«De nazareth aliquid boni»: Bartolomeu, Maria e a cidade do Fiat

«De nazareth aliquid boni»: Bartolomeu, Maria e a cidade do Fiat
Veni et vide. […] Rabbi, tu es Filius Dei, tu es Rex Israhel.
Jo 1,46.49

A festa de S. Bartolomeu Apóstolo une duas leituras sobre reconhecimento e vocação: em Ap 21, a Jerusalém nova desce do céu com os nomes dos doze nos fundamentos. Em Jo 1, Natanael passa do ceticismo («pode vir algo de bom de Nazaré»?) à confissão de fé («Tu és o Filho de Deus, Tu és o Rei de Israel»). Maria é o elo: a cidade que Natanael desprezou tornou-se a cidade do Fiat que inaugurou a redenção.

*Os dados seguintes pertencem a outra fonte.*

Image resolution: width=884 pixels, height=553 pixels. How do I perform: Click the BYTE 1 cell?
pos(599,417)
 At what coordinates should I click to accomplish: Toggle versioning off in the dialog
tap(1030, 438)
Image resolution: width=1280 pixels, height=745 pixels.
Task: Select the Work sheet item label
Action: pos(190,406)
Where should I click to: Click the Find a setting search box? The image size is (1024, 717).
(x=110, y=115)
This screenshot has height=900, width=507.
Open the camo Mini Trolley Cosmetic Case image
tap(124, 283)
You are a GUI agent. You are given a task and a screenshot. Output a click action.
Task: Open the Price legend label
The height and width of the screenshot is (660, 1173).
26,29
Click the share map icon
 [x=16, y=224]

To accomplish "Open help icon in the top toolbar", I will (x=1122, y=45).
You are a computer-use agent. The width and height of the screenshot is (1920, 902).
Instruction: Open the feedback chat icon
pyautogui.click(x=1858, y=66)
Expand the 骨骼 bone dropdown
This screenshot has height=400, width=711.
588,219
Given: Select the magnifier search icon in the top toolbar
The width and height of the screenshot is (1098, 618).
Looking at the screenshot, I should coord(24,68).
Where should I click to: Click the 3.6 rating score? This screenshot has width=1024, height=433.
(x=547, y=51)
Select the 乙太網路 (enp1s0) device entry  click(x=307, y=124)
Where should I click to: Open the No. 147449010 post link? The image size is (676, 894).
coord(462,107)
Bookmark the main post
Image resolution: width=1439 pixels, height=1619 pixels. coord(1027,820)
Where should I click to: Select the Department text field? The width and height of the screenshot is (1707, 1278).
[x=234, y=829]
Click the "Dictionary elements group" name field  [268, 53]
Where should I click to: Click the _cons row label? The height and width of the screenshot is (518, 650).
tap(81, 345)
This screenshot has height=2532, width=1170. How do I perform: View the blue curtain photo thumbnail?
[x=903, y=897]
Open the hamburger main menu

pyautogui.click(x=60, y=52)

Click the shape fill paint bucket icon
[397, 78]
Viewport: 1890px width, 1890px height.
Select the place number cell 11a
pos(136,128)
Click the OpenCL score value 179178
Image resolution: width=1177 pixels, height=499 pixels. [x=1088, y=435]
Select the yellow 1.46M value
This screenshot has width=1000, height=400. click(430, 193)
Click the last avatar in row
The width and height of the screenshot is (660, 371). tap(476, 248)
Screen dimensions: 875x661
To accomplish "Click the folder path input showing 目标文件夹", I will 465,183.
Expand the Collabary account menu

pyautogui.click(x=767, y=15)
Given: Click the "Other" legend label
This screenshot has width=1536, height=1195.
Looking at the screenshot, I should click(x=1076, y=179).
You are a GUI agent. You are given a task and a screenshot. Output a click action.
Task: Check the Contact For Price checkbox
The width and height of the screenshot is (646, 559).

I. A primeira leitura: Ap 21,9b-14

João é levado em espírito e vê a Jerusalém nova «como uma noiva adornada para o seu esposo». Os doze fundamentos levam os nomes dos doze Apóstolos (v.14), a aliança entre o antigo e o Novo Testamento inscrita na arquitectura da eternidade. O número doze não é apenas honorífico: revela que a missão apostólica é constitutiva da cidade eterna.

O nome de Bartolomeu num dos fundamentos é a resposta escatológica à pergunta de Natanael sobre Nazaré. O apóstolo que duvidou tornou-se pedra de fundamento. A inversão é a lógica das bem-aventuranças aplicada à eternidade: os que hesitaram são os primeiros fundamentos da cidade que não perece.

II. O evangelho: Jo 1,45-51

Filipe não argumentou: convidou. O «vem e vê» (v.46) é o método apostólico mais eficaz, não a demonstração abstracta mas o convite à experiência directa. Natanael, cuja pergunta exprimia uma expectativa messiânica genuína que Nazaré não satisfazia humanamente, foi ao encontro e descobriu que a cidade desprezada era exactamente o lugar onde o Messias habitara.

«Antes que Filipe te chamasse, quando estavas debaixo da figueira, vi-te» (v.48): o conhecimento divino que precede o chamamento revela que a vocação não nasce do mérito humano mas do olhar que Jesus posa sobre cada pessoa. Natanael responde da única forma possível: a confissão total, do ceticismo à fé num único passo.

A promessa final de Jesus, «vereis o céu aberto e os anjos de Deus a subir e a descer sobre o Filho do Homem» (v.51), é a releitura cristológica da escada de Jacob (Gn 28,12). Jesus é o ponto de contacto entre o céu e a terra. Natanael chegou com ceticismo e recebeu a revelação mais alta do capítulo: a mediação universal do Filho de Deus.

III. «Veni et vide»: o método apostólico e a conversão do céptico

O «vem e vê» de Filipe é o protótipo de toda a evangelização autêntica, não a prova filosófica mas o testemunho de quem encontrou e convida. Natanael representa o Israel autêntico que espera o Messias com honestidade intelectual: não rejeita, mas interroga. A sua pergunta sobre Nazaré não é má vontade mas fidelidade às Escrituras, que não profetizavam Nazaré.

O encontro com Jesus não suprime a pergunta: revela que Deus age exactamente onde menos se esperava. A surpresa é o sinal da liberdade soberana de Deus sobre as categorias humanas. O céptico convertido é sempre o apóstolo mais sólido, porque a sua fé passou pelo crivo da pergunta honesta.

IV. Maria e Nazaré: a cidade que o Fiat consagrou

A cidade que Natanael desprezou foi o lugar onde Maria pronunciou o Fiat que mudou a história. Nazaré não estava nas profecias porque Deus não quis que o Messias viesse de onde os homens esperavam. Quis que viesse da cidade do Sim. O Fiat de Maria em Nazaré é a resposta definitiva à pergunta de Natanael.

A festa de S. Bartolomeu convida a rever as expectativas sobre onde Deus age. Maria que disse «fiat» numa cidade periférica da Galileia, e Natanael cujo nome ficará gravado para sempre nos fundamentos da Jerusalém eterna, são a demonstração de que Deus não escolhe pelos critérios humanos. A cidade desprezada e o céptico convertido são os pilares da economia da graça.